Для советских кинематографистов диалектика была не просто словом. Она определяла сразу и практику, и теорию монтажа. Но в то время, как трое его великих коллег и соотечественников использовали диалектику для преобразования органической композиции образов-движений, Вертов воспринимал ее как средство для разрыва с ней же. Он упрекал своих соперников в том, что те плетутся на буксире у Гриффита, создавая кино в американском духе и проникнутое буржуазным идеализмом. По Вертову, диалектике следовало порвать со все еще чересчур органичной Природой и с человеком, слишком легко впадающим в патетику. Метод работы Вертова заключался в том, что в итоге целое совпадало с бесконечным материальным множеством, а интервалы сливались с взглядом из глубин материи, с работой Камеры. У официальных критиков этот режиссер также не встречал понимания. Но он довел до крайности спор советских мастеров кино о диалектике, суть которого очень хорошо уловил Эйзенштейн, к о г д а пере стал довольствоваться полемикой. Пару «материя – глаз» Вертов противопоставляет парам «Природа – человек», «Природа – кулак» и «Природа – удар кулаком» (то есть органичность-пафос) [58] .
3
В предвоенной французской школе (чьим признанным лидером в известной мере был Ганс) мы также видим разрыв с принципом органической композиции. Тем не менее речь здесь не идет о вертовизме, пусть даже умеренном. Следует ли считать французскую школу импрессионистической, точнее противопоставляя ее немецкому экспрессионизму? Скорее ее можно назвать в некотором смысле картезианской: французские режиссеры прежде всего интересуются количеством движения и метрическими отношениями, позволяющими определить его.
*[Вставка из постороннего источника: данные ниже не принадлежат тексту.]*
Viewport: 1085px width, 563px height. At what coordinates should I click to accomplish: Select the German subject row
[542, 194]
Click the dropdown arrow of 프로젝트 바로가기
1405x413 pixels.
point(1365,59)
Они в таком же неоплатном долгу перед Гриффитом, как и советские мастера, и им точно так же хочется преодолеть то, что у Гриффита оставалось на уровне эмпирии, и разработать более научную концепцию с тем, чтобы она служила вдохновению создателей фильмов и даже единству искусств (это та же забота о «научности», которую мы находим в ту эпоху в живописи). И вот французы отвергают органическую композицию и при этом не становятся приверженцами композиции диалектической, но разрабатывают разностороннюю механическую концепцию образов-движений. И все же здесь две стороны медали. Возьмем несколько сцен из французского кино, вошедших в антологии: ярмарочный праздник Эпштейна ( «Верное сердце» ), бал Л`Эрбье ( «Эльдорадо» ), фарандолы Гремийона (начиная с «Мальдоны» ). Разумеется, в коллективном танце есть органическая композиция танцоров и диалектическая композиция их движений, не только быстрых или медленных, но и прямых, круговых и т. д. Однако, не переставая признавать эти движения, мы можем извлечь из них или от них абстрагировать одно-единственное тело, которое и будет Танцором, и одно-единственное движение, которое и будет Фанданго Л’Эрбье, движение, ставшее видимым при извлечении из всех возможных фанданго [59] . Чтобы извлечь максимальное количество движения в заданном пространстве, режиссеры «преодолевают» движущиеся тела. Именно так Гремийон снимает свою первую фарандолу в замкнутом пространстве, из которого можно извлечь максимум движения; что же касается других фарандол в последующих его фильмах, то они, строго говоря, никакие не «другие» – это все та же фарандола, таинственность, то есть количество движения которой не перестает находить Гремийон. Чем-то это напоминает полотна Моне, все время изображавшего одну и ту же кувшинку.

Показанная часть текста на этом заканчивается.